▶ **WHAT IS EXPECTED**: Please put these records into a numbered list, leaving out any blank lines.

==== DATA RECORDS

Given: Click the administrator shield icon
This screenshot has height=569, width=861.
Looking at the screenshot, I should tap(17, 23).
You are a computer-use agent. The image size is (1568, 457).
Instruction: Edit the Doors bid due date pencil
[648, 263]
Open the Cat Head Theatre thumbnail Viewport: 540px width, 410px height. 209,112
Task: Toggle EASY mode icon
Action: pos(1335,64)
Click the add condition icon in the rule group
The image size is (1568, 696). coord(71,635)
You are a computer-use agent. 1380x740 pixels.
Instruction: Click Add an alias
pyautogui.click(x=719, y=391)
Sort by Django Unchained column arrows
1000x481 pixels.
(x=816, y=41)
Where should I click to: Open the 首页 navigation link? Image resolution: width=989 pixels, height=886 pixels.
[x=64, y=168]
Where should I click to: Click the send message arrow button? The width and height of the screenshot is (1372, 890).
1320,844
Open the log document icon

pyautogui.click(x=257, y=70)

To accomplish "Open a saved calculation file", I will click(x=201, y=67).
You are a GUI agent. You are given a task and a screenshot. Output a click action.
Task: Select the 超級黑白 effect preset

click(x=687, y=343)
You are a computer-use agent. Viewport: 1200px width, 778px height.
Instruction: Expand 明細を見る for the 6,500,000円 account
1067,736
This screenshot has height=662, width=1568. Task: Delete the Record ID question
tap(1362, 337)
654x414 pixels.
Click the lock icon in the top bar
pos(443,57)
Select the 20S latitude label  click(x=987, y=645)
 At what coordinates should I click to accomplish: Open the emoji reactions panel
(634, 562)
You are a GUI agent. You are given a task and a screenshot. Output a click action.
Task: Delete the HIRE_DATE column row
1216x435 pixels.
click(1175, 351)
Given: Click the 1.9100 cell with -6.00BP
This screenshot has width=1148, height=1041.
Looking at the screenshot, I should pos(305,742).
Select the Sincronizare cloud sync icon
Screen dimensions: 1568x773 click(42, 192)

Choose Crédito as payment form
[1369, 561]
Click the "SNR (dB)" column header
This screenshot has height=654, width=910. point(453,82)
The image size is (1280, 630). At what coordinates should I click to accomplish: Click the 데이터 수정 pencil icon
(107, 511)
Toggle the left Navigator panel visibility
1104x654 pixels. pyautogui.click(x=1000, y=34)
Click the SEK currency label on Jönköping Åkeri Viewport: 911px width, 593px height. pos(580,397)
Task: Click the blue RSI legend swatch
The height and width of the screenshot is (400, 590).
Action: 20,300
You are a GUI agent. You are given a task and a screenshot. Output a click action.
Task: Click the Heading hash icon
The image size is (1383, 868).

========

▶ **RESPONSE TO THE TASK**:
1. Given: Click the administrator shield icon
2. This screenshot has height=569, width=861.
3. Looking at the screenshot, I should tap(17, 23).
4. You are a computer-use agent. The image size is (1568, 457).
5. Instruction: Edit the Doors bid due date pencil
6. [648, 263]
7. Open the Cat Head Theatre thumbnail Viewport: 540px width, 410px height. 209,112
8. Task: Toggle EASY mode icon
9. Action: pos(1335,64)
10. Click the add condition icon in the rule group
11. The image size is (1568, 696). coord(71,635)
12. You are a computer-use agent. 1380x740 pixels.
13. Instruction: Click Add an alias
14. pyautogui.click(x=719, y=391)
15. Sort by Django Unchained column arrows
16. 1000x481 pixels.
17. (x=816, y=41)
18. Where should I click to: Open the 首页 navigation link? Image resolution: width=989 pixels, height=886 pixels.
19. [x=64, y=168]
20. Where should I click to: Click the send message arrow button? The width and height of the screenshot is (1372, 890).
21. 1320,844
22. Open the log document icon
23. pyautogui.click(x=257, y=70)
24. To accomplish "Open a saved calculation file", I will click(x=201, y=67).
25. You are a GUI agent. You are given a task and a screenshot. Output a click action.
26. Task: Select the 超級黑白 effect preset
27. click(x=687, y=343)
28. You are a computer-use agent. Viewport: 1200px width, 778px height.
29. Instruction: Expand 明細を見る for the 6,500,000円 account
30. 1067,736
31. This screenshot has height=662, width=1568. Task: Delete the Record ID question
32. tap(1362, 337)
33. 654x414 pixels.
34. Click the lock icon in the top bar
35. pos(443,57)
36. Select the 20S latitude label  click(x=987, y=645)
37.  At what coordinates should I click to accomplish: Open the emoji reactions panel
38. (634, 562)
39. You are a GUI agent. You are given a task and a screenshot. Output a click action.
40. Task: Delete the HIRE_DATE column row
41. 1216x435 pixels.
42. click(1175, 351)
43. Given: Click the 1.9100 cell with -6.00BP
44. This screenshot has width=1148, height=1041.
45. Looking at the screenshot, I should pos(305,742).
46. Select the Sincronizare cloud sync icon
47. Screen dimensions: 1568x773 click(42, 192)
48. Choose Crédito as payment form
49. [1369, 561]
50. Click the "SNR (dB)" column header
51. This screenshot has height=654, width=910. point(453,82)
52. The image size is (1280, 630). At what coordinates should I click to accomplish: Click the 데이터 수정 pencil icon
53. (107, 511)
54. Toggle the left Navigator panel visibility
55. 1104x654 pixels. pyautogui.click(x=1000, y=34)
56. Click the SEK currency label on Jönköping Åkeri Viewport: 911px width, 593px height. pos(580,397)
57. Task: Click the blue RSI legend swatch
58. The height and width of the screenshot is (400, 590).
59. Action: 20,300
60. You are a GUI agent. You are given a task and a screenshot. Output a click action.
61. Task: Click the Heading hash icon
62. The image size is (1383, 868).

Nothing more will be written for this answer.